Onça-pintada: animal não vê humano como presa natural, diz instituto

Onça-pintada: animal não vê humano como presa natural, diz instituto

O caso da onça-pintada que matou um caseiro de 60 anos, Jorge Avalo, no Mato Grosso do Sul, reacendeu o debate sobre a relação entre humanos e os grandes felinos.

De acordo com o Instituto Onça-Pintada, entre os grandes felinos, a onça-pintada é a que menos ataca seres humanos. “A onça não vê o ser humano naturalmente como uma presa natural”, reforça o instituto, diferenciando o comportamento do animal com o de outros grandes felinos como tigres e leões.

O caso ocorreu na última terça-feira (22), na região isolada de Touro Morto, no município de Aquidauana, onde Jorge foi encontrado morto após ser atacado por uma onça-pintada.

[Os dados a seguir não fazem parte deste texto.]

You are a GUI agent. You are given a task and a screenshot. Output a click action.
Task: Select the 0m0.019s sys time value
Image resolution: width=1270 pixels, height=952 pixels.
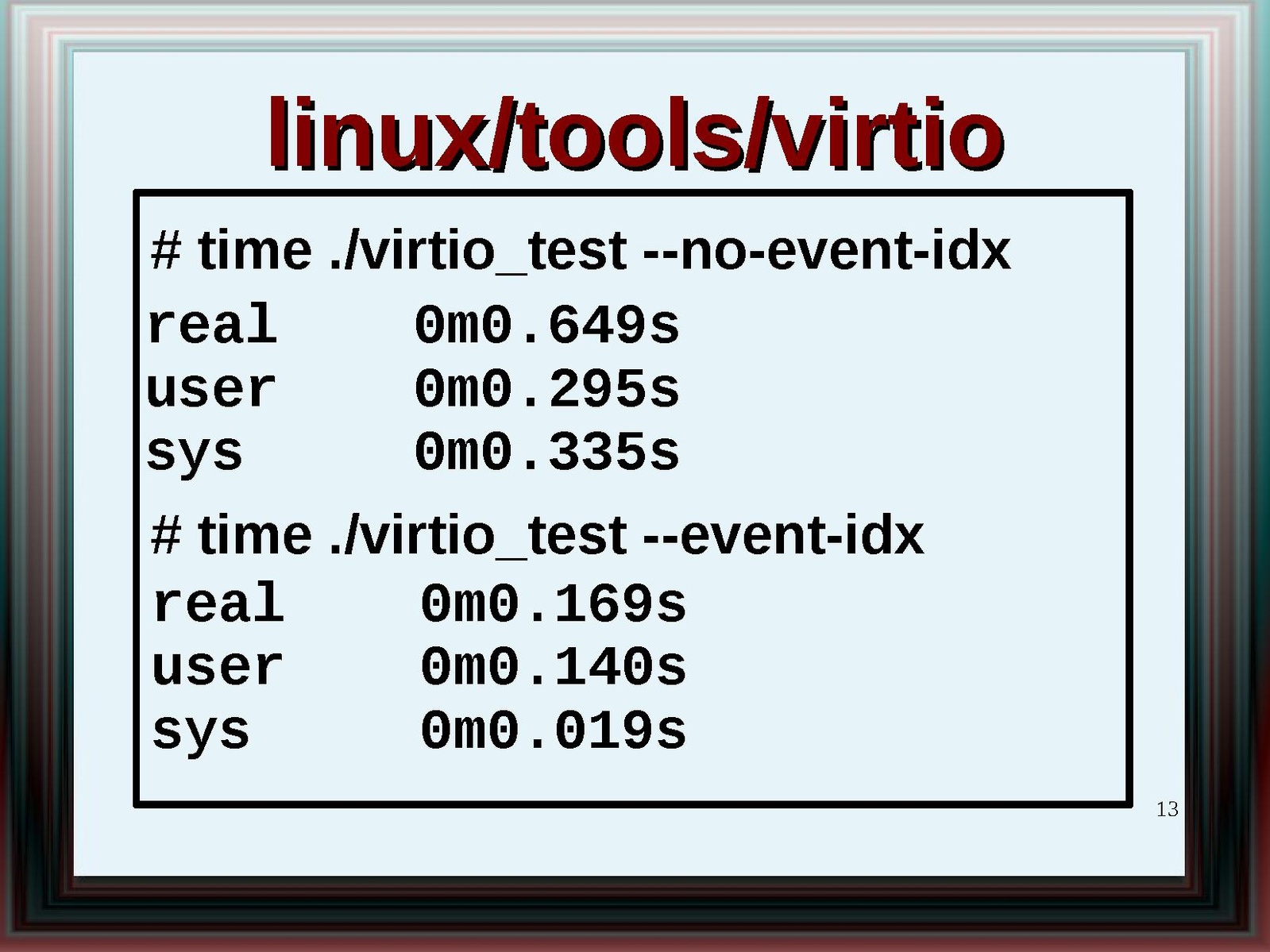tap(553, 730)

Segundo informações, o ataque ocorreu enquanto ele tentava coletar mel em um deck próximo à mata, área onde trabalhava como cuidador de um pesqueiro particular.

O Instituto enfatizou a raridade de ataques de onça-pintada a humanos em comparação com outras causas de morte por animais. “Se você for olhar as causas de mortes provocadas por animais e seres humanos, os grandes predadores, onça-pintada, por exemplo, é praticamente irrisório”.

A comparação com o número de mortes causadas por mosquitos (transmissores de doenças como malária e dengue) e animais peçonhentos (como escorpiões) ilustra a discrepância. Apesar da baixa frequência, ataques de grandes predadores como a onça-pintada geram um impacto emocional significativo.

O instituto explicou esse fenômeno pela “memória evolutiva” humana, um instinto ancestral de medo desenvolvido ao longo de milhões de anos de convivência com esses animais. A instituição reforçou que cada caso deve ser analisado em seu contexto específico.

No Pantanal, onde ocorreu o incidente, as onças são geralmente tolerantes à presença humana, tornando o ataque uma exceção ao comportamento padrão da espécie. A localização do ataque, em uma área de mata próxima a um pesqueiro, pode ter sido um fator contribuinte.

O instituto defende a importância de entender que ataques de onça-pintada a humanos são eventos raros e que não justificam alarmismo. A instituição enfatiza a necessidade de promover a coexistência entre humanos e onças-pintadas, baseada em conhecimento científico e práticas de manejo adequadas. O Instituto expressou suas condolências à família da vítima, reconhecendo a tragédia do ocorrido.

A onça apontada como a responsável pela morte de um caseiro no interior do Mato Grosso do Sul foi capturada no Pantanal, na manhã desta quinta-feira (24), e será levada para o Centro de Reabilitação de Animais Silvestres (CRAS), em Campo Grande.